The incident began at 8:44 p.m. Pacific time on June 14, when the Amazon data center lost utility power. The facility switched to generator power, as designed. But nine minutes later, a defective cooling fan caused one of the backup generators to overheat and shut itself down.
"At this point, the EC2 instances and EBS volumes supported by this generator failed over to their secondary back-up power (which is provided by a completely separate power distribution circuit complete with additional generator capacity)," Amazon wrote in its incident report at the AWS Service Health Dashboard.
Breaker Misconfiguration Compounds Issue
"Unfortunately, one of the breakers on this particular back-up power distribution circuit was incorrectly configured to open at too low a power threshold and opened when the load transferred to this circuit. After this circuit breaker opened at 8:57PM PDT, the affected instances and volumes were left without primary, back-up, or secondary back-up power."
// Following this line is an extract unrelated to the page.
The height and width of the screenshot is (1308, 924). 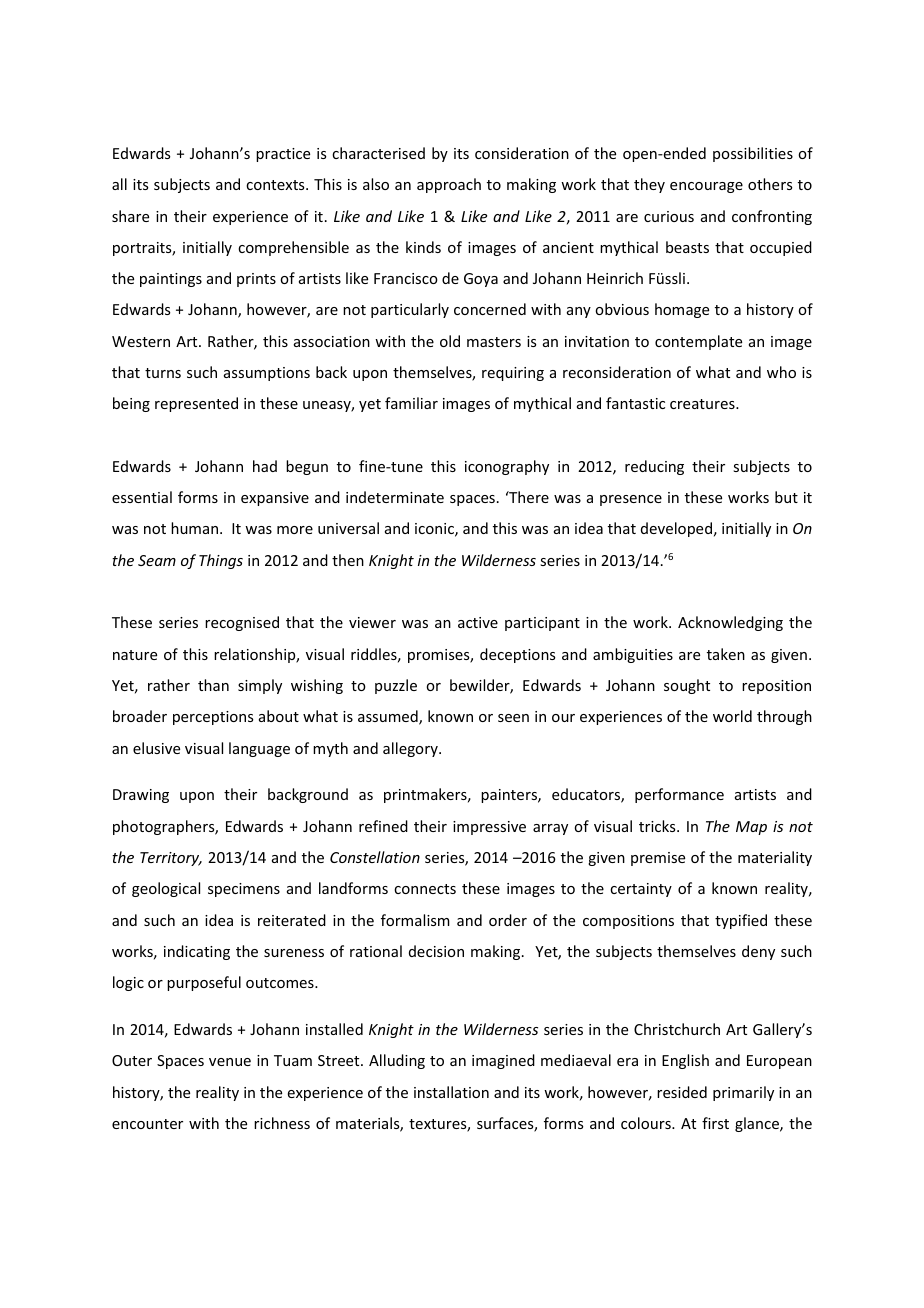 What do you see at coordinates (242, 623) in the screenshot?
I see `recognised` at bounding box center [242, 623].
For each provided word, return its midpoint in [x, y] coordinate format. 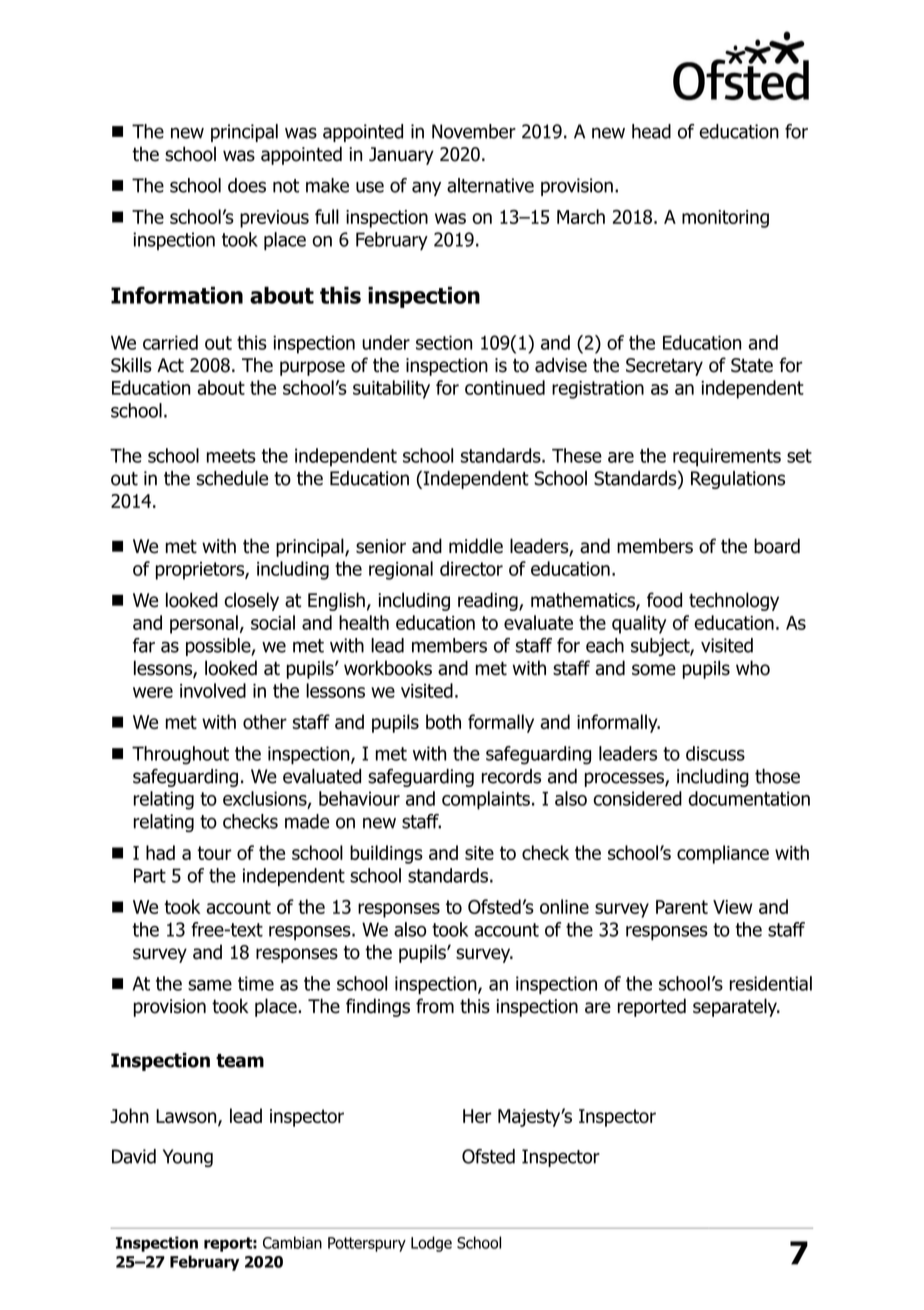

The generator fan was fixed and the generator was restarted at 10:19 pm Pacific time. As is often the case, once power was restored it took some time for customers to fully restore databases and applications. Amazon said a primary datastore for its Elastic Block Storage (EBS) lost power during the incident and "did not fail cleanly," resulting in some additional disruption.
One the event was resolved, Amazon conducted an audit of its back-up power distribution circuits. "We found one additional breaker that needed corrective action," AWS reported. "We've now validated that all breakers worldwide are properly configured, and are incorporating these configuration checks into our regular testing and audit processes."
The outage was the third significant downtime in the last 14 months for the US-East-1 availability zone, which is Amazon’s oldest availability zone and resides in a data center in Ashburn, Virginia. The US-East-1 zone had a major outage inApril 2011 and another less serious incident in March. Amazon’s U.S East region also was hit by a series of four outages in a single week in 2010.